The winner will have a leg up in the race for a BCS bowl berth, but the exciting part is that the Big 12 will be anything but decided after Week 13. Texas is still alive in the event that things get, you know, weird. Also, Oklahoma is still eligible for a share of the conference title.
Here's how the conference championship race breaks down with three weeks left to go in the season.
|Team||Overall Record||Big 12 Record||Games Left|
|Baylor||9-0||6-0||@ OSU, @ TCU, UT|
|Oklahoma State||9-1||6-1||BU, OU|
|Oklahoma||8-2||5-2||@ KSU, @ OSU|
Big 12 Sports
Toughest Game: Nov. 23 at Oklahoma State
Outlook: Just win, baby. It's that simple. The Bears have been the best team in the Big 12 the entire year, beating conference opponents by an average of 35 points. This group's toughest test awaits on Saturday, though Baylor began as a 9.5-point favorite over the Cowboys according to VegasInsider.
If Baylor can survive Week 13, it should be in good shape with remaining games against TCU and Texas. The game against the Frogs will be in Fort Worth, and TCU's defense can be problematic. The Bears have to avoid a letdown regardless of whether they win or lose against Oklahoma State.

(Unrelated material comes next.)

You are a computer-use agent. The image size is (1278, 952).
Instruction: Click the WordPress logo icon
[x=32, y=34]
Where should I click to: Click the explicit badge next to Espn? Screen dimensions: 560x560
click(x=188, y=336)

If Baylor loses to the Cowboys, it would need for Oklahoma State to lose to Oklahoma the following week. Additionally, Baylor would have to win out.
Toughest game: Nov. 23 vs. Baylor
Outlook: [copy/paste "Just win, baby."] Oklahoma State's loss to West Virginia in September may hurt its national title hopes—should college football be turned upside down over the next few weeks, that is—but it has no bearing on the conference championship race. As long as the Pokes win their last two games, they will hold the tiebreaker over Baylor.

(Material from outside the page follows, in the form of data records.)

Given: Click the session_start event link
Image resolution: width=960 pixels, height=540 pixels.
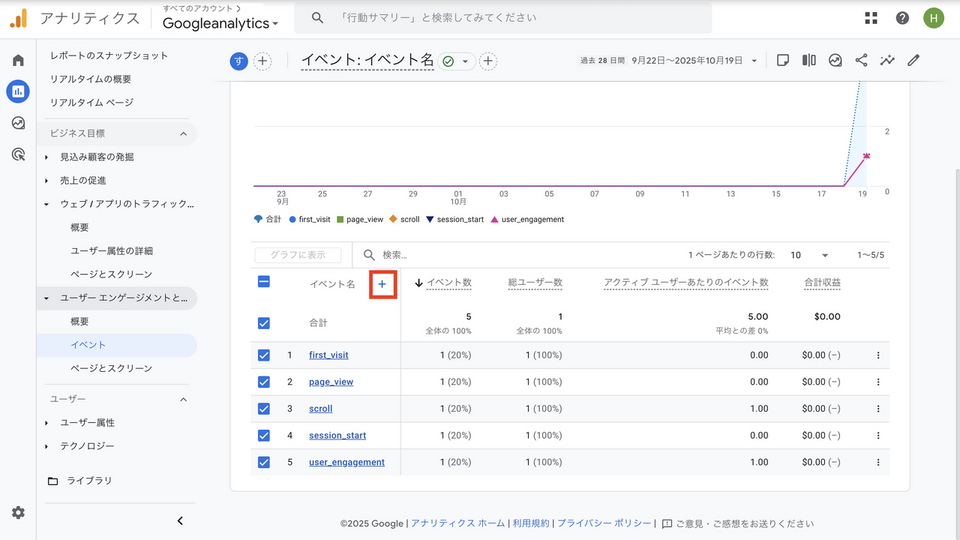Looking at the screenshot, I should click(x=337, y=436).
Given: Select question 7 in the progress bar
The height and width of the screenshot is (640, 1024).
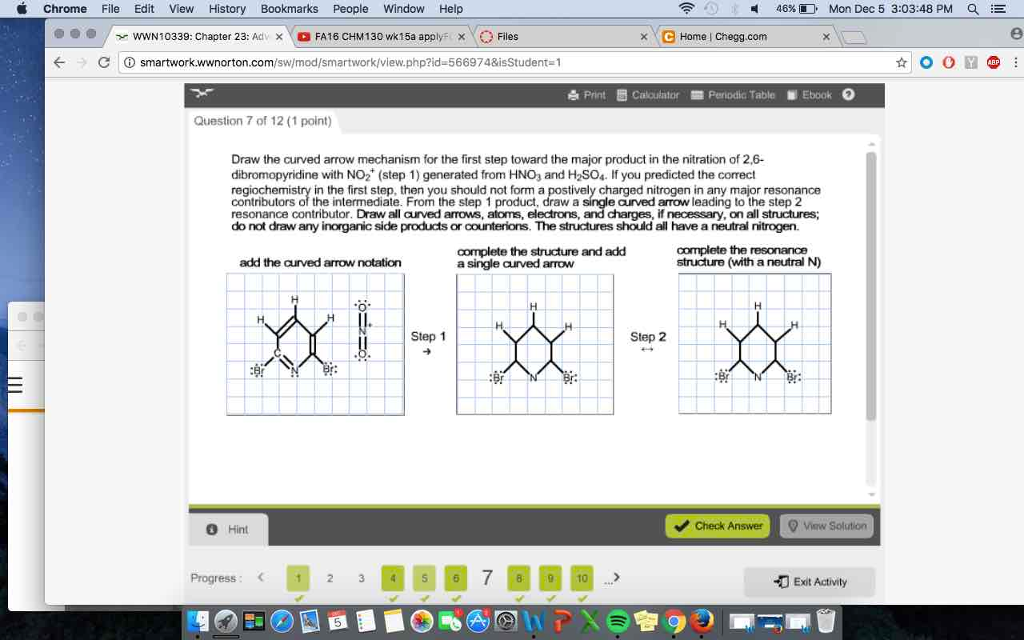Looking at the screenshot, I should 487,577.
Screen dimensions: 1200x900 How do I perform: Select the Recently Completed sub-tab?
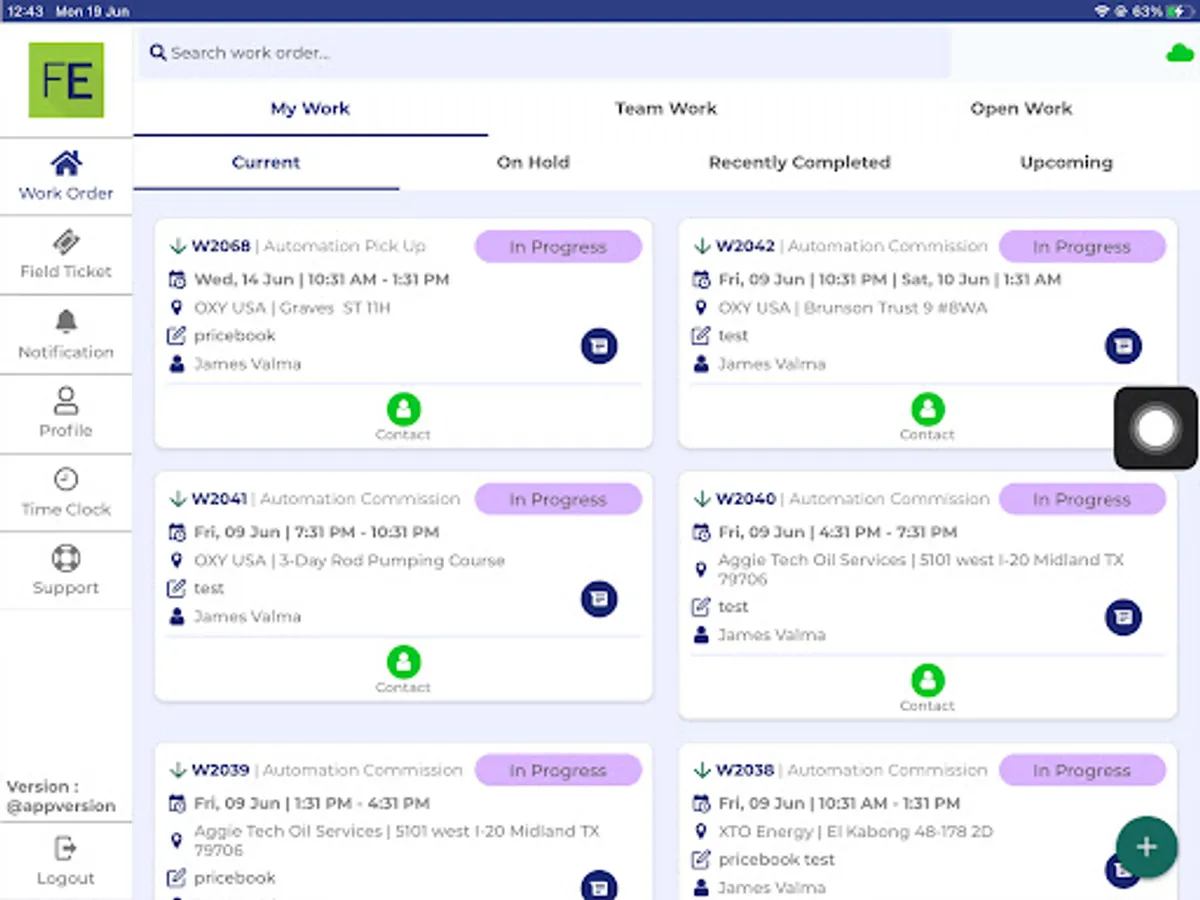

Otherwise, things get more convoluted if the Cowboys lose on Saturday. There are a variety of different tiebreaker scenarios that would have to be played out over the coming weeks. For instance, a three-way tie with Baylor and Texas, with all teams sitting at 7-2 in conference play, would eventually go to the Bears. A three-way tie with Texas and Oklahoma, though, would go to the Pokes.
As a reference, here are the tiebreaker rules from the Dallas Morning News:
1. The records of the three teams will be compared against each other (head-to-head competition).

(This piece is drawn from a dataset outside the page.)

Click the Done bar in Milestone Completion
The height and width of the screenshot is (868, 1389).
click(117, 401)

2. The records of the three teams will be compared against the next-highest placed teams in the conference in order of finish (four, five and six).
3. The highest-ranked team in the first Bowl Championship Series poll following completion of Big 12 regular-season conference play shall be the BCS representative, unless two of the tied teams are ranked within one spot of the other in the BCS poll. In this case, the head-to-head results of the top-two ranked tied teams shall determine the representative in the BCS.
4. The representative will be chosen by draw.
Toughest game: Dec. 7 at Baylor
Outlook: Texas no longer controls its Big 12 destiny, but it's not out of the race just yet. The Longhorns can still win the conference outright if they beat Texas Tech and Baylor, and the Cowboys finish with two conference losses.
Texas can also win a share of the Big 12 in a tiebreaker scenario but would not receive the BCS berth.
Toughest game: Dec. 7 at Oklahoma State
Outlook: The Sooners can only win a share of the Big 12 at this point. For this to happen, Oklahoma needs to win out and have Baylor lose the rest of its games. Additionally, it would need Texas to lose to Texas Tech to force a three-way tie with the 'Horns and Oklahoma State. However, that scenario would benefit Oklahoma State because of Step 2 of the tiebreaker rules since the Cowboys would have defeated Baylor, Kansas State and Texas Tech.